Poset where no infinite descending chain has a lower bound

Question

Suppose $(\mathbb{P},\leq)$ is a partial order that is (i) separative, i.e. if $x\nleq y$ then $\exists ~z\leq x$ s.t. no $w$ satisfies $w\leq z$ and $w\leq y$ (ii) every strictly descending chain does not have a lower bound (so this is the exact opposite of $\sigma$-closedness). Can we say anything about the structure of $\mathbb{P}$? Does it contain a tree of height $\omega$ as a dense subset?
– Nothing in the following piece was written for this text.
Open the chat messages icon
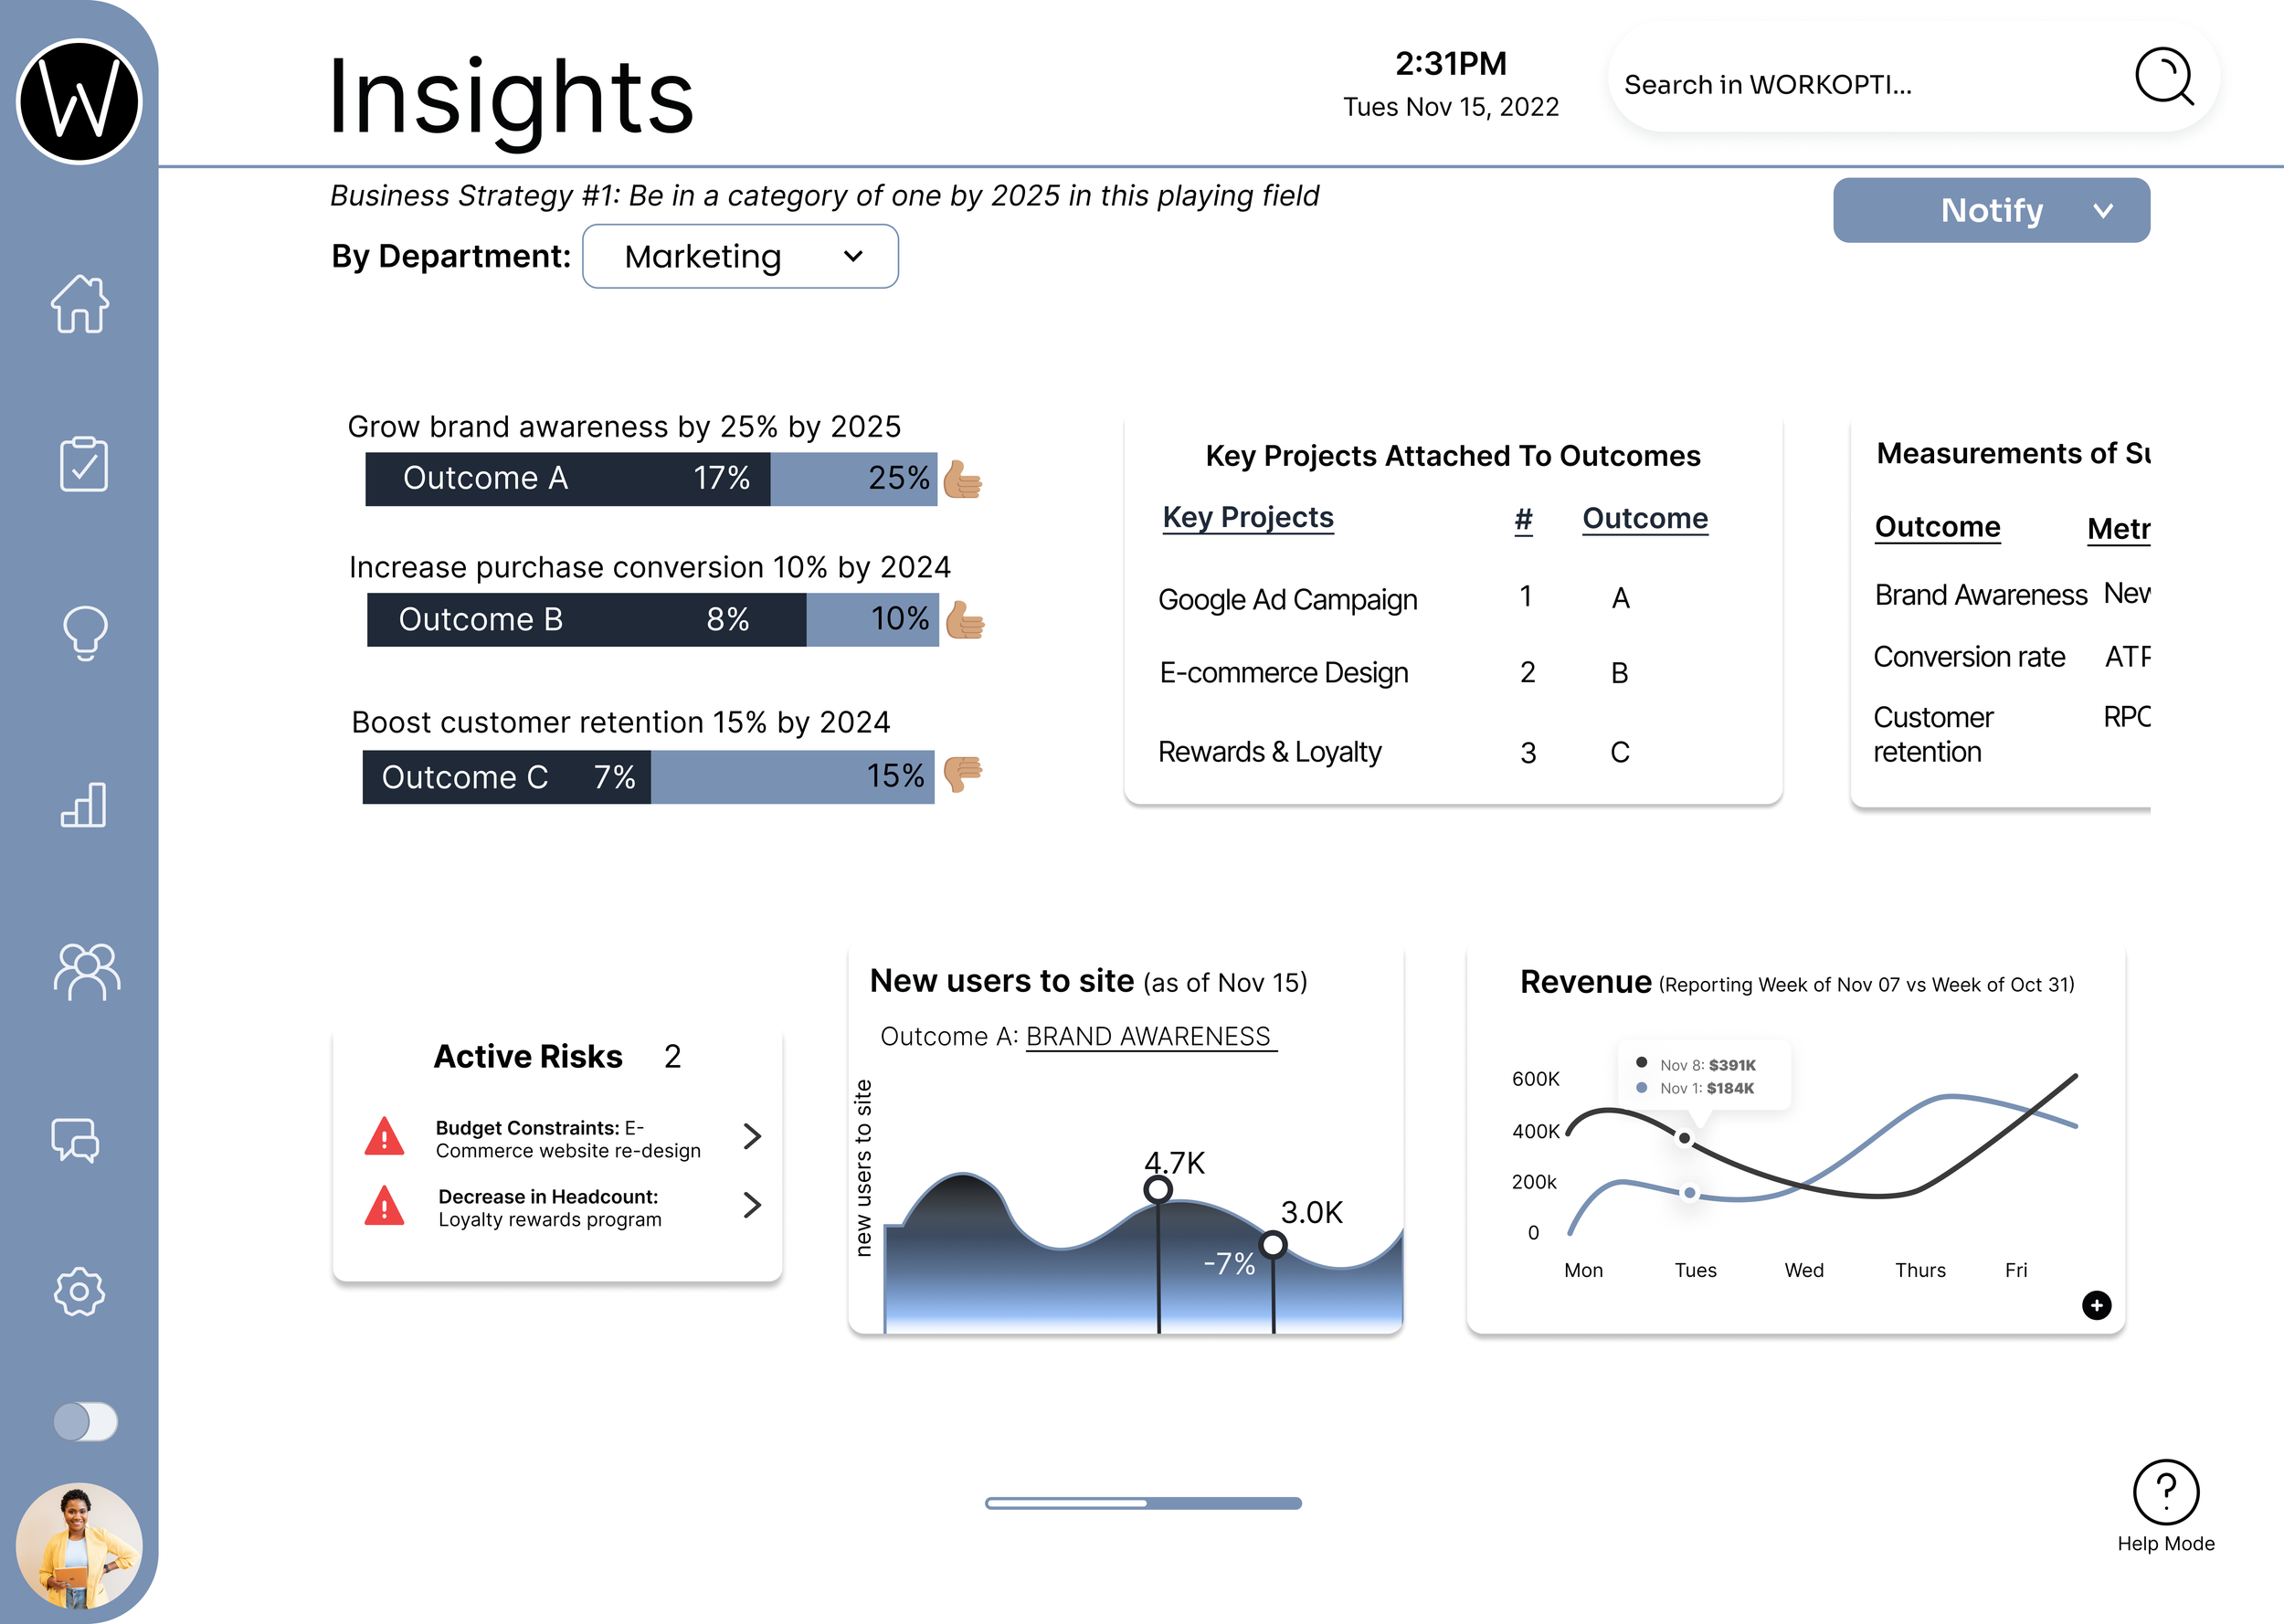2284x1624 pixels. click(x=76, y=1140)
A naive attempt is to take a maximal antichain $A_0$, and a maximal antichain $A_1$ strictly below $A_0$, etc. But I couldn't show that $\bigcup_i A_i$ is dense.

Answer 1

For $X$ infinite and $|Y| \geq 2$, define $Fn(X, Y)$ to be the set of all finite partial functions from $X$ to $Y$ ordered by $p \leq q \iff q \subseteq p$. All of these satisfy

($\star$) No strictly descending sequence of conditions has a lower bound.
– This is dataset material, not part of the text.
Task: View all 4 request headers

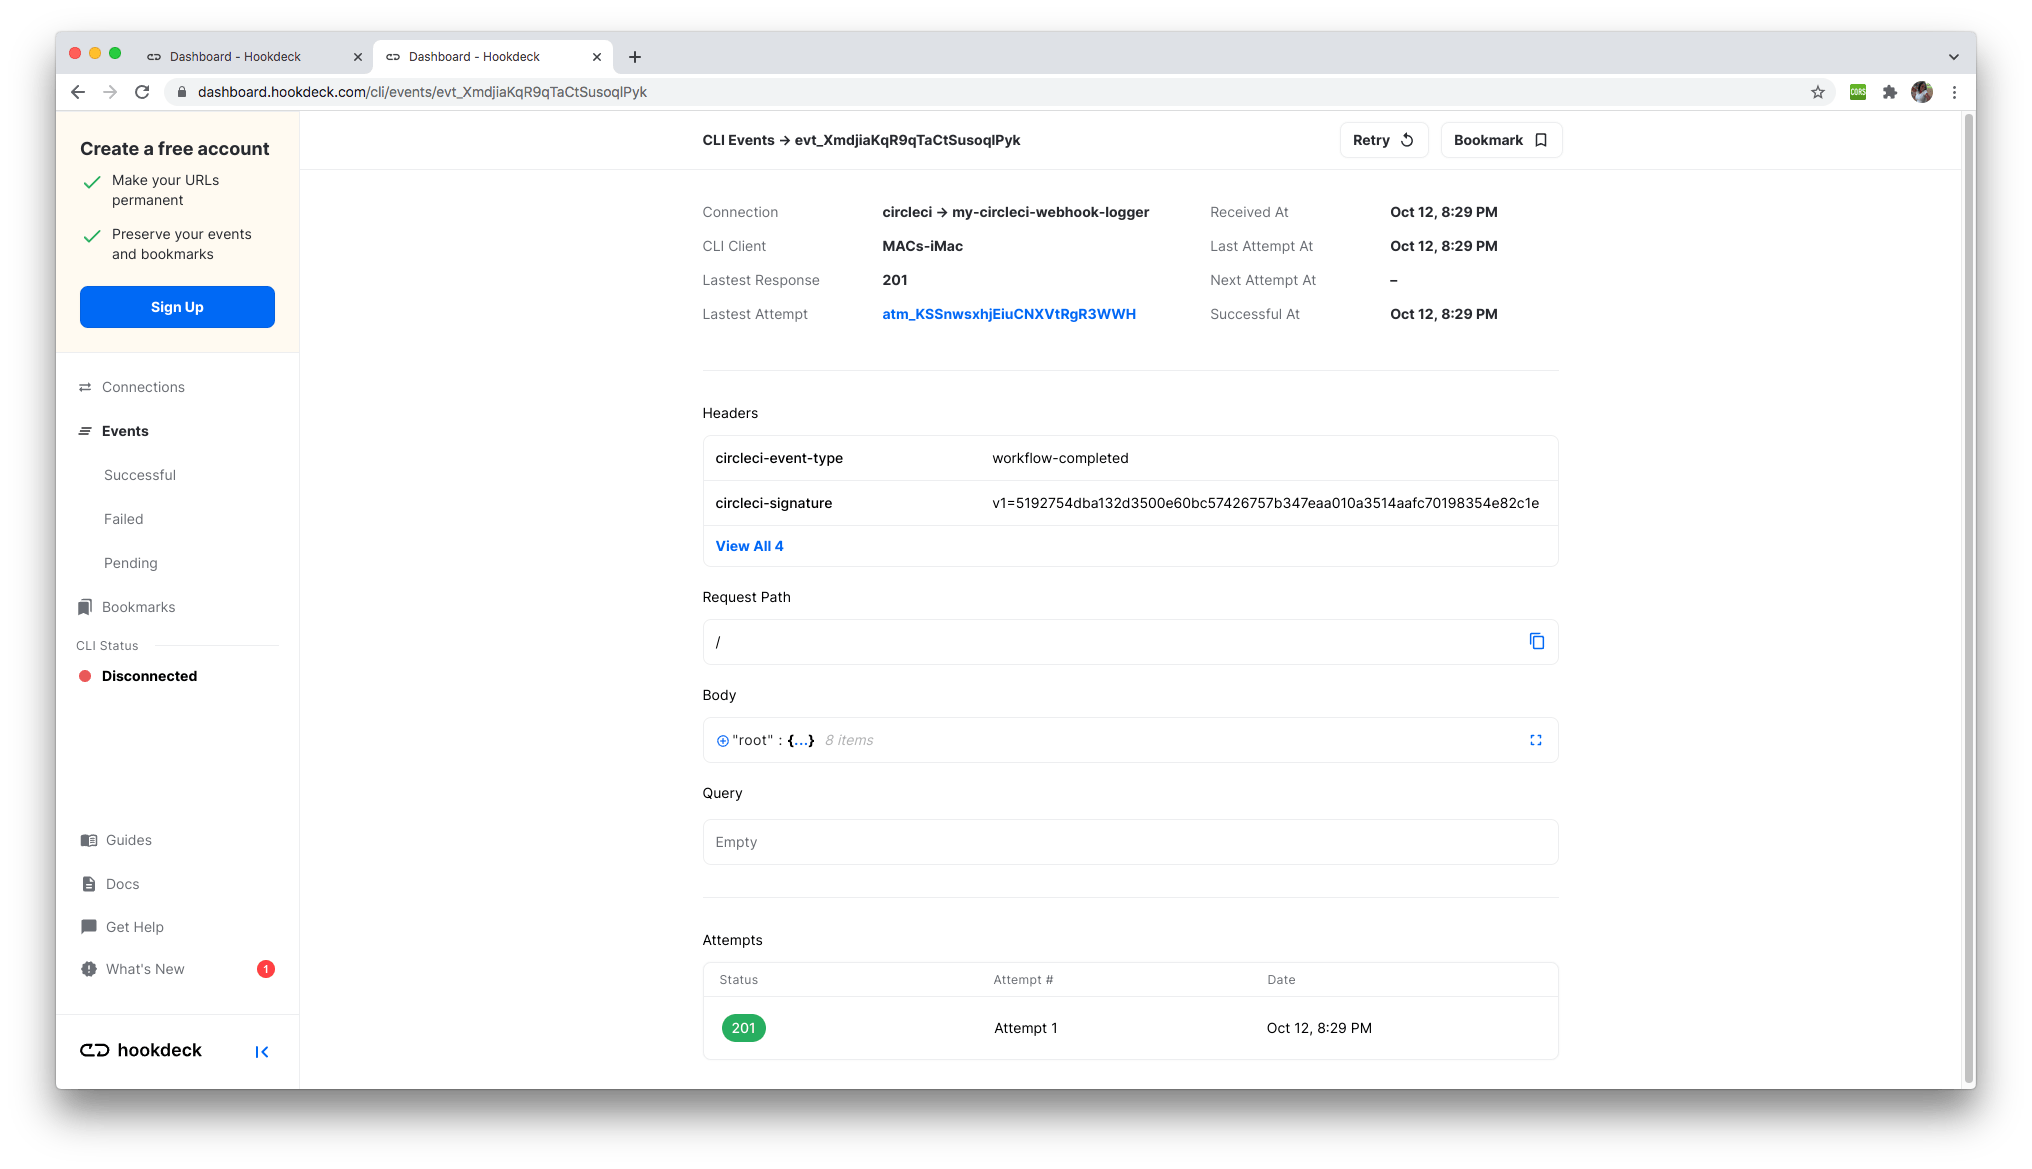Action: (749, 546)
If $|Y| \leq \omega < |X|$, then $Fn(X, Y)$ is ccc forcing of uncountable density ($ = |X|$) and hence a countable union of antichains in $Fn(X, Y)$ cannot be dense. There is no upper limit on either the chain-condition (increase $|Y|$) or the density (increase $|X|$) of these posets. Moreover, every separative sub-poset of these posets also satisfies $(\star)$. So I doubt that there is a useful characterization for this class.